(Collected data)
▼▼▼

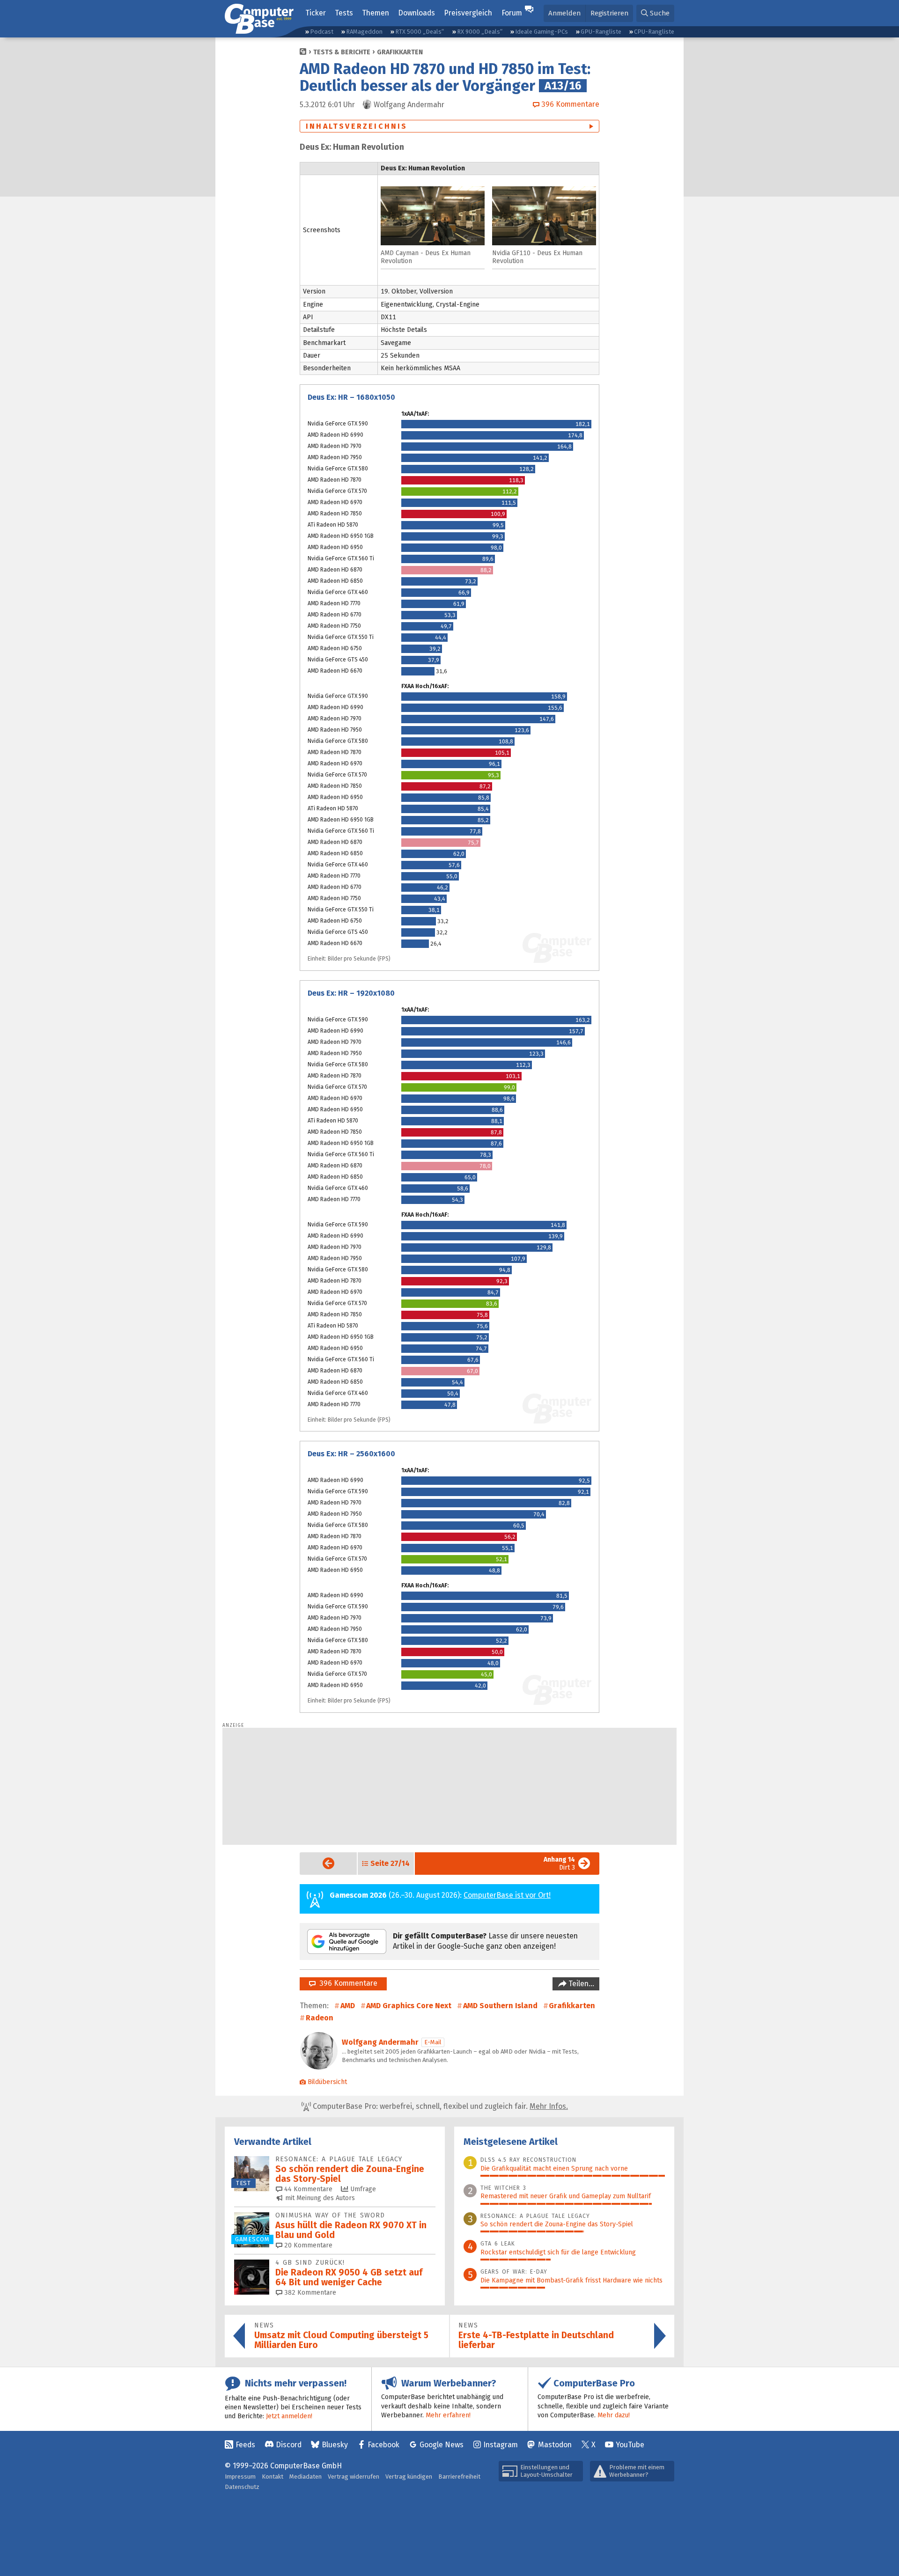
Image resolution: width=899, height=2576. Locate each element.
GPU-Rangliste (601, 31)
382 (309, 2293)
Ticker (315, 12)
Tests (344, 12)
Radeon (319, 2017)
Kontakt (272, 2476)
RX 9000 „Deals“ (479, 31)
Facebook (383, 2444)
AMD (347, 2005)
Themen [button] (375, 12)
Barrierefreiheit (459, 2476)
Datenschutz (242, 2486)
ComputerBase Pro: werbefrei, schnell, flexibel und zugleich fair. (439, 2106)
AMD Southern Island (500, 2005)
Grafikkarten (400, 52)
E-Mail (433, 2042)
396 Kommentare (346, 1983)
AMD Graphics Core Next (408, 2005)
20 (307, 2245)
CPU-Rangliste (654, 31)
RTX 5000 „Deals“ (419, 31)
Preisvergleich (468, 12)
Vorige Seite (321, 1863)
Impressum (240, 2476)
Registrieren (609, 13)
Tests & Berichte (341, 52)
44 (307, 2189)
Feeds (245, 2444)
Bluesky (335, 2444)
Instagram (500, 2444)
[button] (655, 13)
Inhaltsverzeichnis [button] (357, 126)
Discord (289, 2444)
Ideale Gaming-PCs (541, 31)
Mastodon (555, 2444)
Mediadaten (305, 2476)
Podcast (321, 31)
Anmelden (564, 13)
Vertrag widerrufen (353, 2476)
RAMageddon (364, 31)
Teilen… (580, 1983)
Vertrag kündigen (408, 2476)
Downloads (416, 12)
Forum (511, 12)
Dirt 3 (559, 1863)
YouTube (630, 2444)
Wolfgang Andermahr (380, 2042)
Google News (442, 2444)
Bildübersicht (327, 2082)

▲▲▲

ACTIVITY:
Print the data above exactly, minus pictures.

RESULT BELOW:
Image resolution: width=899, height=2576. Locate each element.
GPU-Rangliste (601, 31)
382 (309, 2293)
Ticker (315, 12)
Tests (344, 12)
Radeon (319, 2017)
Kontakt (272, 2476)
RX 9000 „Deals“ (479, 31)
Facebook (383, 2444)
AMD (347, 2005)
Themen [button] (375, 12)
Barrierefreiheit (459, 2476)
Datenschutz (242, 2486)
ComputerBase Pro: werbefrei, schnell, flexibel und zugleich fair. (439, 2106)
AMD Southern Island (500, 2005)
Grafikkarten (400, 52)
E-Mail (433, 2042)
396 Kommentare (346, 1983)
AMD Graphics Core Next (408, 2005)
20 (307, 2245)
CPU-Rangliste (654, 31)
RTX 5000 „Deals“ (419, 31)
Preisvergleich (468, 12)
Vorige Seite (321, 1863)
Impressum (240, 2476)
Registrieren (609, 13)
Tests & Berichte (341, 52)
44 (307, 2189)
Feeds (245, 2444)
Bluesky (335, 2444)
Instagram (500, 2444)
[button] (655, 13)
Inhaltsverzeichnis [button] (357, 126)
Discord (289, 2444)
Ideale Gaming-PCs (541, 31)
Mastodon (555, 2444)
Mediadaten (305, 2476)
Podcast (321, 31)
Anmelden (564, 13)
Vertrag widerrufen (353, 2476)
RAMageddon (364, 31)
Teilen… (580, 1983)
Vertrag kündigen (408, 2476)
Downloads (416, 12)
Forum (511, 12)
Dirt 3 (559, 1863)
YouTube (630, 2444)
Wolfgang Andermahr (380, 2042)
Google News (442, 2444)
Bildübersicht (327, 2082)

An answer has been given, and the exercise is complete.